START Dataset excerpts
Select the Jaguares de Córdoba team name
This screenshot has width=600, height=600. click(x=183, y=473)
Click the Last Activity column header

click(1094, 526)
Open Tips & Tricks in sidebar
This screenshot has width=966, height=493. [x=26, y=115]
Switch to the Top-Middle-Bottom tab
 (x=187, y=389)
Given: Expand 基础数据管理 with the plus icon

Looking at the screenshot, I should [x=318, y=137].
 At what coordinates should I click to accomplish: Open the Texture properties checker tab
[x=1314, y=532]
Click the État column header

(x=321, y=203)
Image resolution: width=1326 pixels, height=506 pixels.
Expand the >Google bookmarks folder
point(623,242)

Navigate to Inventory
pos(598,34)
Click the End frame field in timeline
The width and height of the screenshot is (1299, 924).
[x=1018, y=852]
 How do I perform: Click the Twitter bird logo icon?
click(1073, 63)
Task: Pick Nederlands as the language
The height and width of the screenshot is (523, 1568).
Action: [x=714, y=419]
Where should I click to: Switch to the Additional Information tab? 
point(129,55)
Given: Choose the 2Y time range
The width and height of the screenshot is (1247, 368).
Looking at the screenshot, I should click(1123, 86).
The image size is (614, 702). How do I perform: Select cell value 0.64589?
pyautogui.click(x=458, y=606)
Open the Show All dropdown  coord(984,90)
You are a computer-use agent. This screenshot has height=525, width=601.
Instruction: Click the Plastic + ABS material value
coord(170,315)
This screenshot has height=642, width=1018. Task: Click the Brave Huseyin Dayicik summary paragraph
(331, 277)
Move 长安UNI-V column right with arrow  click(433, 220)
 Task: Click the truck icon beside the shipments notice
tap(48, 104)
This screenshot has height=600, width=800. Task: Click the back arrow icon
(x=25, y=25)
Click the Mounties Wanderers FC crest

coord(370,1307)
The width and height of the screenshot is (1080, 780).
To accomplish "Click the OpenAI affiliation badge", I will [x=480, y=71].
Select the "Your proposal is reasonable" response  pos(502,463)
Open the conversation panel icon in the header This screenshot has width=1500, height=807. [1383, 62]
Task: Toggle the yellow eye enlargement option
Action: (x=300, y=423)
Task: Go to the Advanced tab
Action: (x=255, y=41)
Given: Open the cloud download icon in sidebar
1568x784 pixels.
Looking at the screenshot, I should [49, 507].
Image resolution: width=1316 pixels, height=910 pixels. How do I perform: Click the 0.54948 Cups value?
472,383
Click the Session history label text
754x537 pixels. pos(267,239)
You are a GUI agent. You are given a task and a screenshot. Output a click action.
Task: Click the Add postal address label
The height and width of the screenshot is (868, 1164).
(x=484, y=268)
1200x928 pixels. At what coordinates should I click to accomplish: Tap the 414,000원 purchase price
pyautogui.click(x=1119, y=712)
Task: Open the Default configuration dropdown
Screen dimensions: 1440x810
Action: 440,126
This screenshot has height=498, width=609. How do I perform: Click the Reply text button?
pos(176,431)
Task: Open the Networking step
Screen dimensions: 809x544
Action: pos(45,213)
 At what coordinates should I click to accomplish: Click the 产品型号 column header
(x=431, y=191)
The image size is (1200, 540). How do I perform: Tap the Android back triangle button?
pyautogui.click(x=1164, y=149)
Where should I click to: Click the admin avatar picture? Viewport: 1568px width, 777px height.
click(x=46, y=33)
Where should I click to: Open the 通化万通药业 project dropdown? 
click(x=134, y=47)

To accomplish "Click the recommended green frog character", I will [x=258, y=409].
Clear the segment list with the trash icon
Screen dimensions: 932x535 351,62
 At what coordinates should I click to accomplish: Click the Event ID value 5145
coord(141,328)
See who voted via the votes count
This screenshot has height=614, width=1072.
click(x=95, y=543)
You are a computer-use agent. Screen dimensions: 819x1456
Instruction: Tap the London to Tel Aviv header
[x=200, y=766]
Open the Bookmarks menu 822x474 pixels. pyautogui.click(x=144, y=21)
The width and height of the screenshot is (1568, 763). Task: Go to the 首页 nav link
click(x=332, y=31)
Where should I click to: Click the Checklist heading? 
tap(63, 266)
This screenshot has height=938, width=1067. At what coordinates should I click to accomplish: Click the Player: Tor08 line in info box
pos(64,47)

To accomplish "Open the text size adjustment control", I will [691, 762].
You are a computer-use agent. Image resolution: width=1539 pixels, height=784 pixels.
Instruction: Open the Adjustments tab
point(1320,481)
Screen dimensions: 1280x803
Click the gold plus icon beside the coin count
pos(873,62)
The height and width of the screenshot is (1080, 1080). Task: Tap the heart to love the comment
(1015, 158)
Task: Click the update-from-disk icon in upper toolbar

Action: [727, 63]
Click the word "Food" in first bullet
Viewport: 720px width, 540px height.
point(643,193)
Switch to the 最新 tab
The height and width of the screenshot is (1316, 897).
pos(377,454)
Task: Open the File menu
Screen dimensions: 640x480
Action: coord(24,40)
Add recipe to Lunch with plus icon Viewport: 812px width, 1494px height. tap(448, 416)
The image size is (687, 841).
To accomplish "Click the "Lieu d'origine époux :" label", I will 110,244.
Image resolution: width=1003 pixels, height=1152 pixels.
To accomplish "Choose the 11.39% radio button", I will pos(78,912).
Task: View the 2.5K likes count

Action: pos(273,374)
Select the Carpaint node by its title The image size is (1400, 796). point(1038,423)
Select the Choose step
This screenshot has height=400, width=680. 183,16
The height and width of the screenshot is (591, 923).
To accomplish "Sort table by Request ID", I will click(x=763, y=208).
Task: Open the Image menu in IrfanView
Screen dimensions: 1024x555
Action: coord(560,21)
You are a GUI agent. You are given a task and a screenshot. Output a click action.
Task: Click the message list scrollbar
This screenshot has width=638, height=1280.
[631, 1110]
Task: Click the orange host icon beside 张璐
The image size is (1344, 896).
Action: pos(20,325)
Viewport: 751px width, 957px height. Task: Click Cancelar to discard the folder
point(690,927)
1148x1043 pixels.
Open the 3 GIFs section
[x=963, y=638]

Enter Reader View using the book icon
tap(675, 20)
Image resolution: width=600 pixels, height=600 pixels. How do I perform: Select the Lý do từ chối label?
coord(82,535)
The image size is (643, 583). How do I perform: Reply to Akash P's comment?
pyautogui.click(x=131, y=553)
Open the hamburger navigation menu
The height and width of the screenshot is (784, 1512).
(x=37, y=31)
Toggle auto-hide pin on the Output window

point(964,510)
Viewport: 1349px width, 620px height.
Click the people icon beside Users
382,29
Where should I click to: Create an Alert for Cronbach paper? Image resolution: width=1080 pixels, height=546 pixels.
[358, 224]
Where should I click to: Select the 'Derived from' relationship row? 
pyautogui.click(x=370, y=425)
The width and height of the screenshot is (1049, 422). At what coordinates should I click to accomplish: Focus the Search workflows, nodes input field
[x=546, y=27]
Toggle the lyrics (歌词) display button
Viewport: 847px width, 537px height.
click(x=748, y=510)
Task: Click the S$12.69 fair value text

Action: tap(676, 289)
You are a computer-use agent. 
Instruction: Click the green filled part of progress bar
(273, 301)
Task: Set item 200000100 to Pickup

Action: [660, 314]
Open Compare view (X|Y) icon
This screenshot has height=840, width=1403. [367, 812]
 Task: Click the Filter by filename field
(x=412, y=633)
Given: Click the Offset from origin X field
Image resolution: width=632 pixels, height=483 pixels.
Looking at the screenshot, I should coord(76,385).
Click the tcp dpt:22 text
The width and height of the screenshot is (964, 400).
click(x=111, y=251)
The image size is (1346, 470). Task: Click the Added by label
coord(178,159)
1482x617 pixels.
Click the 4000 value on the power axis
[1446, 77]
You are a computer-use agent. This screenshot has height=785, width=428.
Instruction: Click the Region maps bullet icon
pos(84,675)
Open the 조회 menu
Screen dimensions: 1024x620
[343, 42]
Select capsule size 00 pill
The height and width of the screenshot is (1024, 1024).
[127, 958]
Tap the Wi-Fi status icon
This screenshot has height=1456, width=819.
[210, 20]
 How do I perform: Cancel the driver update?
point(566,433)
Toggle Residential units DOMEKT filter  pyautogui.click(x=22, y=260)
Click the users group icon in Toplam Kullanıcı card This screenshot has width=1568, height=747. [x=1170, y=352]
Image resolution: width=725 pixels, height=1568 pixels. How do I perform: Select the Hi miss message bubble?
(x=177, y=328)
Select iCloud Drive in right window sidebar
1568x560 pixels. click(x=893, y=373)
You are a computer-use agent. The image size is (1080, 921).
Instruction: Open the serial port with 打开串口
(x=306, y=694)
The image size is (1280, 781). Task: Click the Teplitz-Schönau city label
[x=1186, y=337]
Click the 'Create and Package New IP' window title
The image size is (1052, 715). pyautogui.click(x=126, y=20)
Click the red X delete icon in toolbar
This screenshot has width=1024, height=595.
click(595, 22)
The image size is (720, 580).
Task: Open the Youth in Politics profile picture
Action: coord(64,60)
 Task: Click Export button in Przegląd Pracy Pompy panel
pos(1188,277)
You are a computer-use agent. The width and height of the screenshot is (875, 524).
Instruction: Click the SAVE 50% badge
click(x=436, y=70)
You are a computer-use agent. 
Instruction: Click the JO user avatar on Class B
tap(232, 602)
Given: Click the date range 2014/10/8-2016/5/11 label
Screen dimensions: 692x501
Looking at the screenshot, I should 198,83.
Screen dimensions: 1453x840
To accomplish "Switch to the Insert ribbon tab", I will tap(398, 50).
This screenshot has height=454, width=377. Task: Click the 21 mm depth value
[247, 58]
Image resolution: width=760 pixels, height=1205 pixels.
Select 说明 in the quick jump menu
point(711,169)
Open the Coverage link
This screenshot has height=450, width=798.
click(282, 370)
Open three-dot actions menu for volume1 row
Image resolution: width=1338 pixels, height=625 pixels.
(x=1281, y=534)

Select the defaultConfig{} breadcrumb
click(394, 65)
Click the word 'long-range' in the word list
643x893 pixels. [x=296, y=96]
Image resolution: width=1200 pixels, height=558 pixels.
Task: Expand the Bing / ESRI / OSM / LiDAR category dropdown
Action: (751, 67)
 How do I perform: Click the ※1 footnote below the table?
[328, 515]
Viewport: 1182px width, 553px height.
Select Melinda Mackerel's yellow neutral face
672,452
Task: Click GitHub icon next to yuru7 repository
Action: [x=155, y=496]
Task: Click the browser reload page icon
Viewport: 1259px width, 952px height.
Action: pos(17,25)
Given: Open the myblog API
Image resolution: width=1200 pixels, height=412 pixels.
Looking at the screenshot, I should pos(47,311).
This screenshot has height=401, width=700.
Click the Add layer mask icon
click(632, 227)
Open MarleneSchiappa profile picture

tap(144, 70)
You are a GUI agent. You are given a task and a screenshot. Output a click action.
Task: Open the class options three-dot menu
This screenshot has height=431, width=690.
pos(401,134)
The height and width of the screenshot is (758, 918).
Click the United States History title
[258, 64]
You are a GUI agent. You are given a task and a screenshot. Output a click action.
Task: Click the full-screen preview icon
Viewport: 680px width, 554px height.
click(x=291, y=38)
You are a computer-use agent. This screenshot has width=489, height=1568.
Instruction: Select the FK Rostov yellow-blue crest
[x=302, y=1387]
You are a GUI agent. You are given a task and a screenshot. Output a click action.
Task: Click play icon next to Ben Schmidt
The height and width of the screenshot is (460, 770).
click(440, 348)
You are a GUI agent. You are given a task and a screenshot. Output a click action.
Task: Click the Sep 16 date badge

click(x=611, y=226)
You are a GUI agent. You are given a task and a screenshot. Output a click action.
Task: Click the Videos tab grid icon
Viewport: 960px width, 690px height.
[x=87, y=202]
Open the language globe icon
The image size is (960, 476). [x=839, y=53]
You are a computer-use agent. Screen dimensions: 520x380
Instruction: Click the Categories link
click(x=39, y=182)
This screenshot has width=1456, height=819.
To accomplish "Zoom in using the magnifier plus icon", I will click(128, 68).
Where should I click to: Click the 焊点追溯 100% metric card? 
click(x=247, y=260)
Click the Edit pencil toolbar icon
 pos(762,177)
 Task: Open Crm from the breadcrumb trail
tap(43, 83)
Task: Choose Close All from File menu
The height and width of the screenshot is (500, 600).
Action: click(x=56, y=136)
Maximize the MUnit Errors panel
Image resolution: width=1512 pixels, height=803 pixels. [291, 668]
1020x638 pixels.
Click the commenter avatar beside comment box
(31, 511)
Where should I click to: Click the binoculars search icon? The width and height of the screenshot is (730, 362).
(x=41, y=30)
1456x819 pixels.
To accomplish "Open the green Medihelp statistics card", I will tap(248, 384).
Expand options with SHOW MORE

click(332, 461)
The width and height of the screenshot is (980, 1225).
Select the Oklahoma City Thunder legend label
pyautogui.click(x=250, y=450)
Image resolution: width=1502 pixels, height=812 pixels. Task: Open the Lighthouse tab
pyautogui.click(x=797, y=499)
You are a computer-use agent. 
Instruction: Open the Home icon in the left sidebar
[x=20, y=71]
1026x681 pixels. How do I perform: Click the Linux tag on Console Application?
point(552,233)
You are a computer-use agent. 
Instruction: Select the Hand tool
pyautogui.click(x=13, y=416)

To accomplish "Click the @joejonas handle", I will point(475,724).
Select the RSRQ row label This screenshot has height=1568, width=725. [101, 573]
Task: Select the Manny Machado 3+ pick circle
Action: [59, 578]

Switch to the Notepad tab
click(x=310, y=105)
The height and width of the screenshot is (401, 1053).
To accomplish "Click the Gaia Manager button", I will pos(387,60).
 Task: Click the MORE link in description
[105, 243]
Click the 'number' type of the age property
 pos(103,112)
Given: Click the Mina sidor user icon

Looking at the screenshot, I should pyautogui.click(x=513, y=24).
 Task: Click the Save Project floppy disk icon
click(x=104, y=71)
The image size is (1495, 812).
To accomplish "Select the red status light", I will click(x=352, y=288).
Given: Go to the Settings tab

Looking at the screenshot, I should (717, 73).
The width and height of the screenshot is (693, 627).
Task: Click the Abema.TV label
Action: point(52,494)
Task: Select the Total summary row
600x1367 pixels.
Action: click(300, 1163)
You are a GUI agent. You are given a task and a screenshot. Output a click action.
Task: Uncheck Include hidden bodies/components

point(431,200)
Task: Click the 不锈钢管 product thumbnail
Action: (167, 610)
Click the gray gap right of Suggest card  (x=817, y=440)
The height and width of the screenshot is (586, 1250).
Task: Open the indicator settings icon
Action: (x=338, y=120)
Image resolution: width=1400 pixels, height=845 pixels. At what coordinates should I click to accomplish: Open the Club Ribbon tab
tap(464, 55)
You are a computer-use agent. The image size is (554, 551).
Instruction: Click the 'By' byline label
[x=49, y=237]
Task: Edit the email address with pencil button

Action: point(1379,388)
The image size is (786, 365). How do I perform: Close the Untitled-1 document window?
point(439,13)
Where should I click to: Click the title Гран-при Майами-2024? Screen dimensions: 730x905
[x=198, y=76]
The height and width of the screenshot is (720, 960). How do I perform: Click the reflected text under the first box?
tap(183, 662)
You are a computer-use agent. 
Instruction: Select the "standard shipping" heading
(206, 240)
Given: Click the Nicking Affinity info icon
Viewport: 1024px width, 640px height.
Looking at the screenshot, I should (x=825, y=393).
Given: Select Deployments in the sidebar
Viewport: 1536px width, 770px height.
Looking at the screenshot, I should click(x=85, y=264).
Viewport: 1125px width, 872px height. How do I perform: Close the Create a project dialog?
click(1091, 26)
END Dataset excerpts
- _Task directions_: Everything from the line with "Add recipe to" through the line with "Task: Open the Image menu in IrfanView" in the listing above must be retyped exactly, with nothing added.

- _Task result_:
Add recipe to Lunch with plus icon Viewport: 812px width, 1494px height. tap(448, 416)
The image size is (687, 841).
To accomplish "Click the "Lieu d'origine époux :" label", I will 110,244.
Image resolution: width=1003 pixels, height=1152 pixels.
To accomplish "Choose the 11.39% radio button", I will pos(78,912).
Task: View the 2.5K likes count

Action: pos(273,374)
Select the Carpaint node by its title The image size is (1400, 796). point(1038,423)
Select the Choose step
This screenshot has height=400, width=680. 183,16
The height and width of the screenshot is (591, 923).
To accomplish "Sort table by Request ID", I will click(x=763, y=208).
Task: Open the Image menu in IrfanView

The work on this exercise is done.